CFPB Fines Prospect Mortgage Over Alleged Kickbacks

By Jeff Bater

A California mortgage lender agreed to pay $3.5 million to the Consumer Financial Protection Bureau over allegations it paid kickbacks for referrals.

Prospect Mortgage, based in Sherman Oaks, Calif., was accused of using a variety of schemes from at least 2011 through 2016 to pay kickbacks for referrals of mortgage business in violation of the Real Estate Settlement Procedures Act (RESPA). The 1974 law is meant to eliminate kickbacks or referral fees that tend to increase unnecessarily the costs of certain settlement services.

The CFPB also took action against two real estate brokers and a mortgage servicer that allegedly took kickbacks from Prospect. The brokers, RGC Services, based in Ventura, Calif., and Willamette Legacy, based in Corvallis, Ore., and the servicer, Planet Home Lending, of Meriden, Conn., will pay a combined $495,000 in consumer relief, repayment of ill-gotten gains, and penalties, the CFPB said.

Sending a Message

“Today’s action sends a clear message that it is illegal to make or accept payments for mortgage referrals,” CFPB Director Richard Cordray said in a news release. “We will hold both sides of these improper arrangements accountable for breaking the law, which skews the real estate market to the disadvantage of consumers and honest businesses.”

The consent order said Prospect Mortgage entered into lead agreements with more than 200 different counterparties, most of which were real estate brokers. Under those agreements, Prospect paid the counterparty for each lead it received.

Prospect Mortgage is one of the largest independent retail mortgage lenders in the U.S., according to the CFPB. The company said that under a new leadership team, it has rebuilt its legal, regulatory and compliance practices.

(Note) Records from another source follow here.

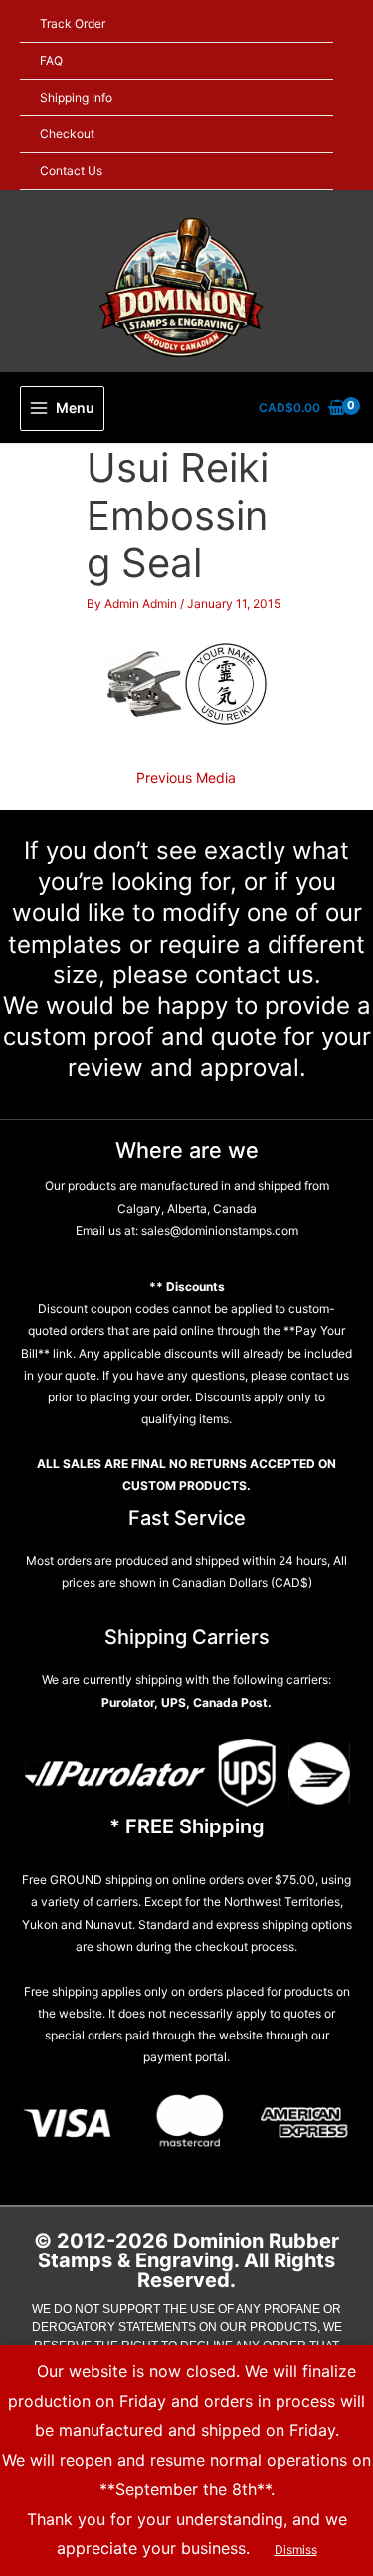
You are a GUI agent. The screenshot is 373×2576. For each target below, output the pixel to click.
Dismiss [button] (296, 2549)
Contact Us (71, 170)
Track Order (72, 23)
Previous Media (186, 777)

”Today’s settlement with the CFPB regarding alleged origination practices initiated under the prior management team, closes an important chapter in the company’s history,” a company spokesman said in an e-mailed statement to Bloomberg BNA. “We appreciate our engagement with the CFPB’s supervision division over the past two years as we completed this transformation. In closing, the company has neither confirmed or denied the facts or charges alleged by the CFPB.”

Last year, a three-judge panel ruled against the CFPB in a separate action that also involved allegations of illegal kickbacks under RESPA. However, that case—which started as an enforcement action against PHH Corp. of Mount Laurel, N.J.—involved captive reinsurance arrangements.

Although all three judges ruled against the CFPB on the RESPA question, two judges said the CFPB’s leadership structure violates the U.S. Constitution. The CFPB has asked the D.C. Circuit’s full bench to review that ruling.